More broadly, the problem's nontrivial. Good true talent is rare, and even
then, inspiration often uneven. It's quite possible for someone to turn out
prodigious amounts of content (see Isaac Asimov, say), and even relatively
high-quality content (his was good, though IMO uneven). But there are others
who produce very few works -- Harper Lee, Margaret Mitchell, and Ludwig
Wittgenstein all come to mind.

Incentivising technological creativity has also been quite rocky -- VC-backed
startups, IPO exits, patents, state-granted charters, and patronage are among
the models attempted. Many tremendously innovative individuals died broke, and
the inventors of many of our most valuable creations (fire, agriculture,
weaving cloth, smelting metals, writing) are entirely forgotten.

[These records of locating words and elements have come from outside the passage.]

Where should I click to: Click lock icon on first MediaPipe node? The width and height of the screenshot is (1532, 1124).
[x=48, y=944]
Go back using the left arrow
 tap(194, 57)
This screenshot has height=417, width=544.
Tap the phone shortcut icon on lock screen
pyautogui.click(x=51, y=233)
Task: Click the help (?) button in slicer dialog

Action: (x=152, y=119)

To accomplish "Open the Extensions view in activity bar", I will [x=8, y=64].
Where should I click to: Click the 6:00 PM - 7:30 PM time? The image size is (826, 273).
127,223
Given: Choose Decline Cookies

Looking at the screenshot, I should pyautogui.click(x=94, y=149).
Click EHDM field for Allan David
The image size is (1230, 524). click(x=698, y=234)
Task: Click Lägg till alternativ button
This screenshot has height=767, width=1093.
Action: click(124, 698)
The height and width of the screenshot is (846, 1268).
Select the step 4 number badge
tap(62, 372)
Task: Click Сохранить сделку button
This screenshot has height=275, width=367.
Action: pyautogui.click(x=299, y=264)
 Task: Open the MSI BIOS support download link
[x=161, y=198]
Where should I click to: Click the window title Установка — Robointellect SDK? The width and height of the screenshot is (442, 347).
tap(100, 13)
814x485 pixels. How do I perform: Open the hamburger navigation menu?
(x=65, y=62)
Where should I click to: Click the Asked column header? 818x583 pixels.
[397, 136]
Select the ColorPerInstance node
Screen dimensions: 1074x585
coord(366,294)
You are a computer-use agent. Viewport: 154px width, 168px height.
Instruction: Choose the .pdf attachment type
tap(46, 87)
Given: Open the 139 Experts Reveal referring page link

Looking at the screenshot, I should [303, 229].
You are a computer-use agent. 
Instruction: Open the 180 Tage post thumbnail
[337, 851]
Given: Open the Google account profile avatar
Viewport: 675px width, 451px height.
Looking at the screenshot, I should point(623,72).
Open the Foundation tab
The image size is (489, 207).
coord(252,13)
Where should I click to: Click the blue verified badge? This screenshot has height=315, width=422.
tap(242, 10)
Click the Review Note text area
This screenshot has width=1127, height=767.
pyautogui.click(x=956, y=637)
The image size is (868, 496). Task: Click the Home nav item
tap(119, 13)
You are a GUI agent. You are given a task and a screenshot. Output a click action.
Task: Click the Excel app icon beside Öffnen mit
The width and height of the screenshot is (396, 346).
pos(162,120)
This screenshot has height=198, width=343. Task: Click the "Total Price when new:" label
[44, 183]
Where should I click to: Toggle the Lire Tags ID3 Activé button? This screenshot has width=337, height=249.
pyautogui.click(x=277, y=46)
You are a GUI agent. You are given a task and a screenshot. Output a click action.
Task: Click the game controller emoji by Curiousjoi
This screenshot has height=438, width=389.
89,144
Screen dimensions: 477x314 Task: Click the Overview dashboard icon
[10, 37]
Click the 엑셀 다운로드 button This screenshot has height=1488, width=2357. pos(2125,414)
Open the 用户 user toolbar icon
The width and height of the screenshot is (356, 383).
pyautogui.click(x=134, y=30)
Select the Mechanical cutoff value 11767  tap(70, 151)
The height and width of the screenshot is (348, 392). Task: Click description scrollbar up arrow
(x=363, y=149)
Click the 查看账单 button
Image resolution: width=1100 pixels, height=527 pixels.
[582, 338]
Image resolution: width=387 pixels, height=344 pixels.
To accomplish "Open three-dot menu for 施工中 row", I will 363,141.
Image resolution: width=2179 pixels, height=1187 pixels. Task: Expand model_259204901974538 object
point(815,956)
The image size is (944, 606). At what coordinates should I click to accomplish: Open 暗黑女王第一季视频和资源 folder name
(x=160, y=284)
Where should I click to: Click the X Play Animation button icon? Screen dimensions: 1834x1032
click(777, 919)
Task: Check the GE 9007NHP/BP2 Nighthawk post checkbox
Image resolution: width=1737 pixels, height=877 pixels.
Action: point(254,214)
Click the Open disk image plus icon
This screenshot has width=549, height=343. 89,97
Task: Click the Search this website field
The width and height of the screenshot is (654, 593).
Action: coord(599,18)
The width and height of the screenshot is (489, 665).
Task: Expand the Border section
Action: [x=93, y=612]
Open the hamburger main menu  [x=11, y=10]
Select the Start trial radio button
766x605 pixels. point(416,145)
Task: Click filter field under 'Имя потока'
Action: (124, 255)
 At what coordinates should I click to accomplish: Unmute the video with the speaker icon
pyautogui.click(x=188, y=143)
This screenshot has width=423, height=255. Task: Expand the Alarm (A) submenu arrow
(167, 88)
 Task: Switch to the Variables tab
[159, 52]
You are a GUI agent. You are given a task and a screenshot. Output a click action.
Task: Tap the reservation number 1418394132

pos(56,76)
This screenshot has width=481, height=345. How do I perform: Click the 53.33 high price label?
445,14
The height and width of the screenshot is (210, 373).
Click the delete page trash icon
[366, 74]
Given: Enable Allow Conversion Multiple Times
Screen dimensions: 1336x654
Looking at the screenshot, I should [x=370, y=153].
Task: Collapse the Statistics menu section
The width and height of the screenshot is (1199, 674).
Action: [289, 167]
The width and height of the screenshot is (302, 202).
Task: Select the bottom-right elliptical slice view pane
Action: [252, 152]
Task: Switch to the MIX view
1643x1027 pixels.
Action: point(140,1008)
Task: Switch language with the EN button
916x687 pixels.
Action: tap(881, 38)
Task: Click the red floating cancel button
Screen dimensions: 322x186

Even the
roster of great inventors launching the Industrial Revolution, about 200 years
ago, shows few who actually prospered _by that work_ \-- several died in
poverty, others were granted government awards or made money elsewhere, a
small handful actually profited directly.

I've just run across Joseph Needham's absolutely stunning 27 volume _History
of Science and Civilisation in China_ , which tells the story of Chinese
invention dating back literally thousands of years (don't ask for details, as
I said, _just_ discovered it, though Needham and the work's Wikipedia pages
offer substantial background, and Simon Winchester has a biography of Needham
giving more detail). One question I've in mind to take to it is _what
motivated China 's inventors?_

Needham himself asked what's eponymously called "the Needham Question": why
didn't China, with its tremendous head start, industrialise before the West.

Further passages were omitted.